Just over a decade ago, in February 2008, the Indian men’s team played a Twenty20 international against an Australian side they had beaten en route to glory in South Africa months earlier. It was a forgettable, one-sided game, with Adam Gilchrist and Australia romping home after a dismal Indian collapse.
In the hours leading up to that match, the stands at the cavernous Melbourne Cricket Ground filled up slowly in the summer heat. And as part of the plan to popularize the women’s game, Australia and England played out a Twenty20.
Unlike the men’s match, this was a proper contest, one illuminated by a teenager who was just breaking through. Ellyse Perry was 17 at the time, with braces on her teeth, and her giggling enthusiasm charmed everyone. But that was just one side of it. On the field, she bowled fast, fielded superbly and hit a straight six with a nonchalance that evoked gasps from the thousands watching.
On Tuesday (May 22) afternoon, at the Wankhede Stadium, Perry played for the Supernovas as they clinched a last-ball thriller against the Trailblazers in an exhibition game aimed at testing the waters for a future women’s Indian Premier League (IPL). In that decade, Perry’s talent and personality have been central to the start of a woman’s Big Bash League (WBBL) in Australia. She has already featured in the Kia Super League, its English counterpart. Only the women’s IPL box remains to be ticked.

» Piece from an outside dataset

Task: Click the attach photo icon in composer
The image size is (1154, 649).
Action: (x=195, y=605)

The lack of an audience on Tuesday – there were less than a thousand people in the stands to see the tense climax – shouldn’t be the barometer to judge the progress the women’s game has made. This exhibition was almost an afterthought, planned and arranged in haste. The entry rules dictated that if you wanted to watch the Chennai-Hyderabad IPL game later in the evening, you’d have to be inside the stadium for nearly ten hours. With the temperature crossing 30C and the extreme humidity making it feel like it was closer to 40C, that wasn’t an appealing prospect.

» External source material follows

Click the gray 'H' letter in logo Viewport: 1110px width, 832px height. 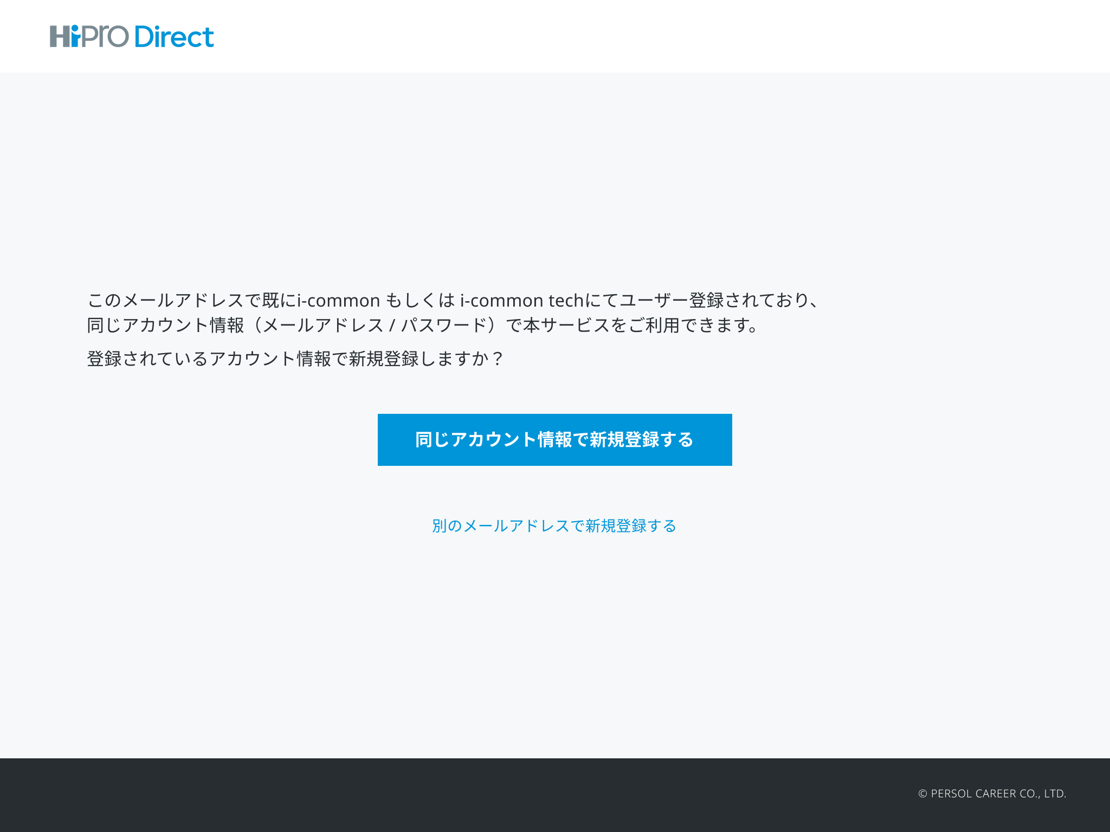(x=60, y=36)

What we saw on the field showed just how far we’ve come in a decade. Perry is now one of the senior eminences. The teenager from whom so much is expected is Jemimah Rodrigues, the local girl who played a chancy knock but also fielded with a vigour not normally associated with Indian cricket.
The stunning catches that Harmanpreet Kaur and Veda Krishnamurthy took at the start of the Trailblazers innings also made you think back to the World Cup India hosted in 2013, when so much of India’s cricket seemed stuck in the 20th century in terms of fitness and athleticism. What the WBBL and the Super League in England have done is raise the bar in terms of preparation, professionalism and performance, and even the girls who haven’t played any part are imbibing the lessons from those that have.
But in the feel-good atmosphere around the event, it’s important not to lose sight of ground realities. Back in 2008, twinning men’s and women’s matches was a good idea. It worked well for the ICC at the World Twenty20 too. But if the women’s leagues are ever to thrive, the piggyback culture needs to stop. The ODIs that the Indian women recently played in Vadodara showed they could pull in the crowds. If that means moving matches, and even exhibitions, to non-metropolitan venues, so be it.
You also don’t contemplate a penthouse without getting the basement right first. The early years of the IPL were typified by a swathe of players who weren’t cut out for it. Each team had one or two Indian players who were way out of their depth at that level. With just four foreigners allowed in each playing XI, there simply wasn’t enough quality to go around.
The situation now is so very different. Each franchise could field two competitive XIs, such is the depth in Indian men’s cricket. At the moment, there aren’t more than 15 to 20 women who could compete on equal terms with the best in the business. Rather than start an IPL-like tournament when there’s no depth in the playing ranks, it makes far more sense to arrange exhibitions with three or four teams, and use them to grow interest in the women’s game.
You could easily stage them during the gaps in the IPL schedule, and get the broadcasters and the marquee male players to promote it. And once a pathway is in place for more Jemimahs to emerge, you can ponder a women’s IPL. A decade ago, Perry and her teammates weren’t much better off than India’s women cricketers. Cricket Australia’s desire to change the narrative was what transformed women’s cricket. The broadcasters and fans also played along.
The All-American Girls Professional Baseball League came into being in 1943, in a scenario where the cream of the baseball crop had been called up to fight in WW II. It lasted just over a decade, folding in 1954, and inspired the cult movie, A League of Their Own.
That’s precisely what India’s women need. But to get there, we need small, decisive steps and not short-term fixes. The game at the Wankhede was a start. It remains to be seen how we build on it.